A SoftwareDeployment (in this case a puppet run) failed on Controller node 0
The thing it was running exited with status code 6.

The next step is to look at the logs to work out why..

Step 4: Debugging the failure

When a Heat SoftwareDeployment resource is triggered, it runs something on the node (e.g applying a puppet manifest), then signals either success or failure back to Heat. Fortunately, in recent version of Heat, there is an API which exposes this information (in a more verbose way than the resource-show output above with the reason for failure):

To access it, you need the ID of the deployment (e.g
980137bc-21b1-460c-9d4a-488cb5611a6c) from the heat resource-list above):

heat deployment-show 980137bc-21b1-460c-9d4a-488cb5611a6c
{
"status": "FAILED",
"server_id": "6a025200-b20e-47df-ae4c-97a54499b586",
"config_id": "b924d133-42d7-48ab-b2c9-7311de3b3ca4",
"output_values": {
    "deploy_stdout": "<stdout of command>,
    "deploy_stderr": "<stderr of command>",
    "deploy_status_code": 6
},
"creation_time": "2015-04-20T11:09:20Z",
"updated_time": "2015-04-20T11:10:02Z",
"input_values": {},
"action": "CREATE",
"status_reason": "deploy_status_code : Deployment exited with non-zero status code: 6",
"id": "980137bc-21b1-460c-9d4a-488cb5611a6c"
}
I've not included the full stderr/stdout because it's pretty long, but it's basically the same information that you get from SSHing onto the node and looking at the logs.

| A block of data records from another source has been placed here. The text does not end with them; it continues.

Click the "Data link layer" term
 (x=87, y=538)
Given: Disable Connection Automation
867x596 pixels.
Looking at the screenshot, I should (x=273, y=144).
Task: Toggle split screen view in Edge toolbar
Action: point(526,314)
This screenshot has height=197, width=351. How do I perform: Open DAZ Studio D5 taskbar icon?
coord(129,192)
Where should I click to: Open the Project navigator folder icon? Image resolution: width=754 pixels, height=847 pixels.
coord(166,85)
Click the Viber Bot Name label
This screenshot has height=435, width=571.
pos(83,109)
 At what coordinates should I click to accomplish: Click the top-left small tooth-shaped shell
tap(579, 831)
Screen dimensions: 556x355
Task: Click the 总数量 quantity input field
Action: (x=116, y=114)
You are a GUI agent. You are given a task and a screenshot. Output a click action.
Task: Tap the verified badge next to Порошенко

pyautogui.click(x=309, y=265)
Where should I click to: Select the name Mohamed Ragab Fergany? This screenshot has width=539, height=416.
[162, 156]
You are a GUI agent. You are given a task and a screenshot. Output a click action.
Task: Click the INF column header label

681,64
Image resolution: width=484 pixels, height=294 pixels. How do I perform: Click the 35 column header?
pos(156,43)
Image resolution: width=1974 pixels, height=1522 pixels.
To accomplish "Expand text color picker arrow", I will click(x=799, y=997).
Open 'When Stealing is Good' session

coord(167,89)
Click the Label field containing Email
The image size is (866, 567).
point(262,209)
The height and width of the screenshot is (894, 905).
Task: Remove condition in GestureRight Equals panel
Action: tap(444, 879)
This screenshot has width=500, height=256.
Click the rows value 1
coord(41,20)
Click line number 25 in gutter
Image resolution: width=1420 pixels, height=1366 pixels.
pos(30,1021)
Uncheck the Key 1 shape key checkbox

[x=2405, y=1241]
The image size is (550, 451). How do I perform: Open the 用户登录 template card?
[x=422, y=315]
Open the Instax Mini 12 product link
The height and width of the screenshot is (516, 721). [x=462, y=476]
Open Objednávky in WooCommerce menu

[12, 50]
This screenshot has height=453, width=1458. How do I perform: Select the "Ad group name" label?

If you still want to do that, you can use "nova show" with the "server_id" above to get the IP of the node, SSH in and do further investigations.

In Summary...

So those paying attention will have spotted that this all really boils down to two steps:

Use heat resource-list with the --nested-depth option to get the failing resource. The one you want is the one which isn't the parent_resource to any other and is in a FAILED state.
Investigate what caused the failure, for failing SoftwareDeployment resources heat deployment-show is a useful time-saver which avoids always needing to log on to the node.

Hopefully this somewhat demystifies the debugging of TripleO templates, and other large Heat deployments which use similar techniques such as nested stacks and SoftwareConfig resources!